Even if I want these blog posts to be a celebration of art-making, I also want to paint and write from the heart. This week’s post is about sadness and its’ effects on creativity.
Here’s my latest acrylic painting called “If Grief Smoked.” Like many of the recent paintings, this also has a connection to a poem. The title is from Eeva-Liisa Manner’s poem “Jos suru savuaisi.” But this time, I didn’t follow the poem but used the title as a prompt only.
I have been very melancholic this fall, and to be honest, building a new class Floral Freedom, has been my savior. It’s been a captivating escape from a life that feels emptier than before. My loyal companion Cosmo died in September, and it’s like a part of me has lost a purpose.
Cosmo was our family member for over 15 years, and there’s a lot I miss about him. Small things, often quite insignificant ones, like how he used to pick a sock when he wanted attention. My heart breaks when I remember how softly he did that, not leaving a single mark. In the end, he was a good dog and didn’t want to behave badly.
So yes, my grief has been smoking and burning. A wind of time has taken some away but also spread it further. When it started to feel that the grief would scorch my brushes, destroy the paints, and make the studio a smoky place, I knew it was time to paint. Not that it would take the grief away, but force me to deal with it.

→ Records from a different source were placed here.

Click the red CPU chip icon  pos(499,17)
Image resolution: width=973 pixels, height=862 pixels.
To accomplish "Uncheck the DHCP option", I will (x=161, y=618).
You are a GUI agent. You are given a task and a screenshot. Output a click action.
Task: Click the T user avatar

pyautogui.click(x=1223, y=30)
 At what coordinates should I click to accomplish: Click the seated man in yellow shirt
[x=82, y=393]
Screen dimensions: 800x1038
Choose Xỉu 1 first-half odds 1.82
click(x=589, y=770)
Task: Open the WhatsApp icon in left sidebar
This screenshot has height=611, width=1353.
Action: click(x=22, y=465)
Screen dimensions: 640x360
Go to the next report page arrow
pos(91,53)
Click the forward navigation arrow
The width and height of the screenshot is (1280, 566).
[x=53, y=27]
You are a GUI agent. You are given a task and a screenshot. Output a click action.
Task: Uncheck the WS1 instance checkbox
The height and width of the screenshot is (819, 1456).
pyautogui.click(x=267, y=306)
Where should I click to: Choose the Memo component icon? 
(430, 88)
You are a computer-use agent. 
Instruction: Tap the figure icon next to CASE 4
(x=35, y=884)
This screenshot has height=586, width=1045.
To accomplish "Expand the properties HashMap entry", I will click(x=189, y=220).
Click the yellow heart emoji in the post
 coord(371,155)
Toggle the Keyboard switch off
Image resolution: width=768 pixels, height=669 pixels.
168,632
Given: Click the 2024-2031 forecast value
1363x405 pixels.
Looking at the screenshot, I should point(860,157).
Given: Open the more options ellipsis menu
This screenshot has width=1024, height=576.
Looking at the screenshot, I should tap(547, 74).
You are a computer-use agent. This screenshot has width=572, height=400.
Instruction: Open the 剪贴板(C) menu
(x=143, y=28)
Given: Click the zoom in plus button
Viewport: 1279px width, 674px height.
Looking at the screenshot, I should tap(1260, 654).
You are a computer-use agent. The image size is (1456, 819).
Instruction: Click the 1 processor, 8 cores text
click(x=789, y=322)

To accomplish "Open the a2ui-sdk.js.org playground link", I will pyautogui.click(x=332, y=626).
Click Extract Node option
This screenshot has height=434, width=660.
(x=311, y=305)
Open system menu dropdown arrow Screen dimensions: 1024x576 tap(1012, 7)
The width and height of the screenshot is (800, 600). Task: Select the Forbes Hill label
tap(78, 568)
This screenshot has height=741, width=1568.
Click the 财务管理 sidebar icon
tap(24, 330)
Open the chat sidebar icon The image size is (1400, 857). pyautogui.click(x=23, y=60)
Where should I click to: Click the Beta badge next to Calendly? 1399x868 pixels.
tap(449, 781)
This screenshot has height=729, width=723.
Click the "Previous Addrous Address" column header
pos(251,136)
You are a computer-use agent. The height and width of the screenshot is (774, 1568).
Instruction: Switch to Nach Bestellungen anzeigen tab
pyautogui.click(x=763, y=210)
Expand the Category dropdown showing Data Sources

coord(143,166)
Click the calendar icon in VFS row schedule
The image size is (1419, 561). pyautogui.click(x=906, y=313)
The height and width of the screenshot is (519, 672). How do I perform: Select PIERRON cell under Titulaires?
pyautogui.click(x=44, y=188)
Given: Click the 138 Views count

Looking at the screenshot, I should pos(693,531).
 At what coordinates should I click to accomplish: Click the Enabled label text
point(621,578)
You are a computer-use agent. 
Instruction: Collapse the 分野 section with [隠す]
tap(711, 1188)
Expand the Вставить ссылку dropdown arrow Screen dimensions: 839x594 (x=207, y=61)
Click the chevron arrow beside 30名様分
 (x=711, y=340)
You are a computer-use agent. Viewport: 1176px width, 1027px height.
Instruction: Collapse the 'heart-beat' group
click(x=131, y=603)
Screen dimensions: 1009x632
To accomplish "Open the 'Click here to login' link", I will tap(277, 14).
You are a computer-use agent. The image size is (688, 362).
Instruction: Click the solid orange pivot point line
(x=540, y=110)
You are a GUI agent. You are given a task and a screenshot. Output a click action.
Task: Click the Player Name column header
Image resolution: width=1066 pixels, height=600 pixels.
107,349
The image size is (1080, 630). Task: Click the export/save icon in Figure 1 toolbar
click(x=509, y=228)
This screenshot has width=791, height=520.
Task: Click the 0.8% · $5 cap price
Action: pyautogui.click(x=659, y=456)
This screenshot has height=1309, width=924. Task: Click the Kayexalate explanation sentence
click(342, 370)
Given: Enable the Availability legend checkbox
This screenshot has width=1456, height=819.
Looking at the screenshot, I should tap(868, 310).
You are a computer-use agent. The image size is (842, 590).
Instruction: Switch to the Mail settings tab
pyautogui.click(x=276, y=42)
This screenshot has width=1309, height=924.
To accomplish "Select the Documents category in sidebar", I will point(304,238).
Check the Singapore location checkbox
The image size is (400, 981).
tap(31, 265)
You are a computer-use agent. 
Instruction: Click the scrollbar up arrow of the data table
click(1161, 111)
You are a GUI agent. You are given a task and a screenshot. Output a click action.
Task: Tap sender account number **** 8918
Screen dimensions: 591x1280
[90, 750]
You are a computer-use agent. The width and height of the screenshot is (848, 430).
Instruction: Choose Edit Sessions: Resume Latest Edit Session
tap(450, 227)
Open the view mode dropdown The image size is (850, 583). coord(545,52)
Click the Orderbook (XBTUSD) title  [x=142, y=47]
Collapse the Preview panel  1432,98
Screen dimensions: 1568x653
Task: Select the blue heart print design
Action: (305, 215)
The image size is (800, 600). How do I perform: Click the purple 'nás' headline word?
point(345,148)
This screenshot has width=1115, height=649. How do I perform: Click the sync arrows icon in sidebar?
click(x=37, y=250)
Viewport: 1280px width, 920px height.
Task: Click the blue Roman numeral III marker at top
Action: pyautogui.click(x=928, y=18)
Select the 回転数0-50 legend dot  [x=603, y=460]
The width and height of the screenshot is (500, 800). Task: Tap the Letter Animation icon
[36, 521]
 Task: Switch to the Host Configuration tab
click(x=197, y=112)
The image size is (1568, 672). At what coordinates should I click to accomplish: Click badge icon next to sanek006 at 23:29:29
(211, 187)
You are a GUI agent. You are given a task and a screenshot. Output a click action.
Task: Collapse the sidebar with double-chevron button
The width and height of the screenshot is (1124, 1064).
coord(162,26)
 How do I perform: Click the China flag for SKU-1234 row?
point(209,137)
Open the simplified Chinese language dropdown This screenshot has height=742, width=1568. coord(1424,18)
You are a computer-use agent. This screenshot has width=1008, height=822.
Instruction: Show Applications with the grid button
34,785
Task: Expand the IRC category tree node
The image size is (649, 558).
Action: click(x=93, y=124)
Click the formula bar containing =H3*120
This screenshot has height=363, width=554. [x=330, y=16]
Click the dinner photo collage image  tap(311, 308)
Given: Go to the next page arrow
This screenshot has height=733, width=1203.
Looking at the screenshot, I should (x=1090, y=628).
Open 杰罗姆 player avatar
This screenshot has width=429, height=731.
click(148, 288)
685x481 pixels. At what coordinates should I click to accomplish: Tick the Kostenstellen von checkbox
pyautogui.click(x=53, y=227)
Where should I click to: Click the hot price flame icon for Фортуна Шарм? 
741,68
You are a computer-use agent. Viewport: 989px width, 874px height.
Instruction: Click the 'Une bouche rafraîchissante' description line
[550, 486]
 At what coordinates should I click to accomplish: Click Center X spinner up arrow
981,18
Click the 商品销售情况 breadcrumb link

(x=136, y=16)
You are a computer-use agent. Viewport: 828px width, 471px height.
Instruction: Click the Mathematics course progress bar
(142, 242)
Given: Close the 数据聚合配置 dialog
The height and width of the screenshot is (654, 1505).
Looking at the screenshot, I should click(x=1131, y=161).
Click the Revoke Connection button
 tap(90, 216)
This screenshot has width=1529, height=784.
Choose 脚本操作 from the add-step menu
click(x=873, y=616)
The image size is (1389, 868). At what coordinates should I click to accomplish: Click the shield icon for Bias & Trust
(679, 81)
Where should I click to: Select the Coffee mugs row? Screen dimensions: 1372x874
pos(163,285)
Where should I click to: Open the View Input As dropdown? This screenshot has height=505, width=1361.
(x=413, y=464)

Persuasion Can Replace Inspiration
Art is not always about inspiration. You know Picasso’s saying that the inspiration has to find you working. I find self-persuasion especially useful. “After this, you can paint whatever you want,” I said to myself.
If we don’t paint these paintings that need to come out, it can cause a creative block. I have had some major ones in the past, and I didn’t want that to happen now.
“Follow the color,” I said to myself like many times before. It’s a quote of my own that boosts my confidence when I am working.
Stepping Into The Painting
This scenery had been in my mind for weeks. It was like an overdue baby, pushing through the brush.
I just had to open my heart and welcome it.
Wassily Kandinsky talks about a glass between the artist and the painting, and how to remove it. It’s one of the hardest things when in grief, but also the most impactful one.
When we paint without the glass, the image becomes more personal. It doesn’t matter what other people think about it because you are living and breathing it. But oddly so, removing the glass also makes the image more general. My loss gets connected to everybody else’s losses. We are all behind the same glass, under the same blanket.
If grief smoked, we would all be covered in it. Even if it’s the saddest thing, it’s also beautiful to let go of someone or something you love. You can no longer help them, and it’s time to give them away.
Mental Queue – Images That Need to Get Painted
Art helps us with things that can’t be solved intellectually. I also think that artists have a mental queue. If we try to jump over the hard images, we don’t have the energy for the more cheerful ones that come next.
I hope this inspires you to pick the brush and paint the image that has been waiting for its turn.